認知症が進み始めケアホームに入所した義父に面会に行き、気付いたことがありました。それは、義父が私の名前を呼ばなくなったことです。
名前を忘れてしまったのかな?とも思ったのですけれども、もしかしたら、この人は誰かな?って思っているような感じがしたのでした。
それで、ケアホームに義父に面会に行く時、私は軽装で行くのをやめて、オシャレしていくことにしました。何故ならば義父はいつも私達家族を一流のお店に食事に招待してくださったので、私が義父と会う時は当然のことながらオシャレをして行ったからです。
ケアホームというところは、作業しやすいポロシャツとスラックスをはいているスタッフさんか、入所しているご年配の車椅子利用者が多いので、見た目バリっとオシャレしている人が全くいないということに気付きました。
義父は90まで会社経営者だったので、それこそ毎日スーツを着て出勤していたし、オフィス内で働く人も一応はバリっとしていたと思います。ところが、ケアホームは、くつろげる空間づくりをしているので、そこに入所している人も働くスタッフも、また訪問する人までもが、皆ほとんどがラフな格好をしているのです。
そんなところに、バリっとした格好でお嫁さんが面会に来たら刺激の少ない単調な毎日を華やいだ気分にさせてあげることが出来るのではないか、そう考えた私は、義父とデートに行くような気分でオシャレして訪問することにしました。

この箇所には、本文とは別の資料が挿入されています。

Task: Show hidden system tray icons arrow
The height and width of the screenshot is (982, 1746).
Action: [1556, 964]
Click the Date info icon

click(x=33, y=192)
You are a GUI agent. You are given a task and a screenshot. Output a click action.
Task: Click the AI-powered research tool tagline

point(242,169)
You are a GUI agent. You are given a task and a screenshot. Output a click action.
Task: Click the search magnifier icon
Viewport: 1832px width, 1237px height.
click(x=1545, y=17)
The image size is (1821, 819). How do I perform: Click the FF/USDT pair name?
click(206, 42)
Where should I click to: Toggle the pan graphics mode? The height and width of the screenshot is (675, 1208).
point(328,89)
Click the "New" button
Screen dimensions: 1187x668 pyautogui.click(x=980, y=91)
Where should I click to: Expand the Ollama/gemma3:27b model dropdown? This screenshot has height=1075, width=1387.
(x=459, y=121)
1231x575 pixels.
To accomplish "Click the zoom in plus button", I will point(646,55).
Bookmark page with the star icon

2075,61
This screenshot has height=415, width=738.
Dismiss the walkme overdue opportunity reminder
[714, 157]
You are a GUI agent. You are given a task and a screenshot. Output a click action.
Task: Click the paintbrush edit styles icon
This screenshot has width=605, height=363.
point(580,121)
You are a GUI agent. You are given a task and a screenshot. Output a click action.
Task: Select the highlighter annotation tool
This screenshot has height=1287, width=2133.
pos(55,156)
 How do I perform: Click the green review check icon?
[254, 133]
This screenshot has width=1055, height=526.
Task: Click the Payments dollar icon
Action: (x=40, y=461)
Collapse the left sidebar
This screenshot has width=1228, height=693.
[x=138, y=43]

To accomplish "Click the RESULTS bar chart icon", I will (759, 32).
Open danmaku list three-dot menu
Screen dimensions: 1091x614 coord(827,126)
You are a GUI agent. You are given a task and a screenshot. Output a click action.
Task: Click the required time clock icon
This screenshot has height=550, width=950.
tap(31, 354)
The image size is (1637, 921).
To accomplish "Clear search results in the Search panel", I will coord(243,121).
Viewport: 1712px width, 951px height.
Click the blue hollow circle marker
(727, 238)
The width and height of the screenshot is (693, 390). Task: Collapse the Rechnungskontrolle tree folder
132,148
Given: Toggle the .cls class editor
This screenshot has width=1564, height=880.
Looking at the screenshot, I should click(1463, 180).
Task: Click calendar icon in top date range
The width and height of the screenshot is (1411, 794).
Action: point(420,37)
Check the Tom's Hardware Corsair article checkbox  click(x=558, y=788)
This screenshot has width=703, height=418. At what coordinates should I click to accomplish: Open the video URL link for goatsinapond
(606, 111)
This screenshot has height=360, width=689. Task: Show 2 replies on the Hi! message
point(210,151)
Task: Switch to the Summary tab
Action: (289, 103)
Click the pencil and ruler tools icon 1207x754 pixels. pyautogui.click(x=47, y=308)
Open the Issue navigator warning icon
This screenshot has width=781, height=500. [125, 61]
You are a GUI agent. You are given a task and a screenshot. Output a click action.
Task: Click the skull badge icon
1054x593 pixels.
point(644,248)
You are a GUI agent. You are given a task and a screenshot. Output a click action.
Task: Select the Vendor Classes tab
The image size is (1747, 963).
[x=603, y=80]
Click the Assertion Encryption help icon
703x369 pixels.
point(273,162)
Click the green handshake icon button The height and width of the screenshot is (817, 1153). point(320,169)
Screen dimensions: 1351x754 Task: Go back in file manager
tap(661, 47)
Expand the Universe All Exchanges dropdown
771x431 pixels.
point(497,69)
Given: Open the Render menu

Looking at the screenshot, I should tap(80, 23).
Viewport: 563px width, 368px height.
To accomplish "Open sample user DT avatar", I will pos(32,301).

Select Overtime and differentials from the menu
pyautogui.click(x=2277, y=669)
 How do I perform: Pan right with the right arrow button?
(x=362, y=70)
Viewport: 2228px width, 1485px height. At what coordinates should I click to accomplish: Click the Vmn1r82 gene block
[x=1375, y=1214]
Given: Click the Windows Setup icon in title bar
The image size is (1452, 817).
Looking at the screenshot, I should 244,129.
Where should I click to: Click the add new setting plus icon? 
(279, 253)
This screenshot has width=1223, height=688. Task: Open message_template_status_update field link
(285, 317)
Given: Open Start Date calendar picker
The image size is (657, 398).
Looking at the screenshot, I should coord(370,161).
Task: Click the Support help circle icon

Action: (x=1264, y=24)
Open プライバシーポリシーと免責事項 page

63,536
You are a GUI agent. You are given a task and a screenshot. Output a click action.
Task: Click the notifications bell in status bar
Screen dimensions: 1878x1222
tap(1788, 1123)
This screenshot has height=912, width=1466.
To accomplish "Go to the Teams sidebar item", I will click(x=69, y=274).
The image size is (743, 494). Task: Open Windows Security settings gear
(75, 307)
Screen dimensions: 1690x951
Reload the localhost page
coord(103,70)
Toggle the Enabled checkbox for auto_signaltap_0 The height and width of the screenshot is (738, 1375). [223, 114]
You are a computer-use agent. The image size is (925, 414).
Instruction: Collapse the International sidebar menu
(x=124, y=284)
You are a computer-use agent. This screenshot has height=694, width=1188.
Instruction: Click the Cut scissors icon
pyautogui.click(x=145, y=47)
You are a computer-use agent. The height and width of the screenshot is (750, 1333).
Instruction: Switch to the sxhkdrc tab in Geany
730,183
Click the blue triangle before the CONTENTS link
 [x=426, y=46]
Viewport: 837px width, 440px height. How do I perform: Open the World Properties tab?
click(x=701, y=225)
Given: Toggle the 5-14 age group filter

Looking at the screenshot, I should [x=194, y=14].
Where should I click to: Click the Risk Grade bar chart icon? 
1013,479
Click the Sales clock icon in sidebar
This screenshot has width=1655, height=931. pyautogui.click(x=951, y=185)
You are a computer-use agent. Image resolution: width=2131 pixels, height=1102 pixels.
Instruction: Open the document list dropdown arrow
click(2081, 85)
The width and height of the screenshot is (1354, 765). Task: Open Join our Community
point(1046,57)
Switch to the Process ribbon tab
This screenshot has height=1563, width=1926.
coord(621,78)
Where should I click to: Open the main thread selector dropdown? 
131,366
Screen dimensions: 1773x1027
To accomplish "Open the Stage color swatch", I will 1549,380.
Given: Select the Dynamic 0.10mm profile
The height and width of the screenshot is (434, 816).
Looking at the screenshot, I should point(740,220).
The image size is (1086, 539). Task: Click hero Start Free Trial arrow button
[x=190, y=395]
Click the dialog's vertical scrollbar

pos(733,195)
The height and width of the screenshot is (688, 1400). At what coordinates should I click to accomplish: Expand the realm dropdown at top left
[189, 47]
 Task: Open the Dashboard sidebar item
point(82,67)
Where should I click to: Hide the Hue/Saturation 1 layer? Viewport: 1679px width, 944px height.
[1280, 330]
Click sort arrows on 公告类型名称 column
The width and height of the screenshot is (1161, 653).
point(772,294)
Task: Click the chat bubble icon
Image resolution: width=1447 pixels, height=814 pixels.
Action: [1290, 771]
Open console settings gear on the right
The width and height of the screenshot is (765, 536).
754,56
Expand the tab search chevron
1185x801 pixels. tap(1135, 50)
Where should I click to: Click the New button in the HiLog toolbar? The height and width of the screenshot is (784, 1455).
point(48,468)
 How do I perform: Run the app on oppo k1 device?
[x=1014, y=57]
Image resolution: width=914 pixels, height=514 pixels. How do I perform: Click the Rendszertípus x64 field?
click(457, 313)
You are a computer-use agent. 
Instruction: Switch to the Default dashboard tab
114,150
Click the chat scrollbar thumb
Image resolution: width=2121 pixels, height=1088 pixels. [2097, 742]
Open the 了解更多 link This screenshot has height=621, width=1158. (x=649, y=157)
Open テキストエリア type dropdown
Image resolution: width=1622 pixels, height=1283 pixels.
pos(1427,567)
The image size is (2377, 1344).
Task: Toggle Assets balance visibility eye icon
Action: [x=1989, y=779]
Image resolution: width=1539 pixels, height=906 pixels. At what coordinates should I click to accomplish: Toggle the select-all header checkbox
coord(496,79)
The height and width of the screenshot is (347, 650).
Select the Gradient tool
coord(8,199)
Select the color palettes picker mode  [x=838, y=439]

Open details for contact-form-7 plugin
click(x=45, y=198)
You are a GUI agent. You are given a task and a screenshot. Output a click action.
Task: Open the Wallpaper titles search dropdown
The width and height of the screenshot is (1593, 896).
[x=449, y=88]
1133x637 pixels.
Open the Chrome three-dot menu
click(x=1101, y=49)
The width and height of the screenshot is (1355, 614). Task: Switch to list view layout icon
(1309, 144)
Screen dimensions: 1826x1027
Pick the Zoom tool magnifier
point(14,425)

義父は言ったそばから忘れてしまうので、その日は何度も何度も繰り返しほめてくれたのでした。帰りがけに、夫も「君の戦略は正しかったね。君の名前も呼んでたし。それに、今日のお父さんはものすごく嬉しそうだった」
いい意味での刺激は大事。
大好きな義父に忘れられないように、これからもオシャレしてデートファッションで面会に行こうと思います。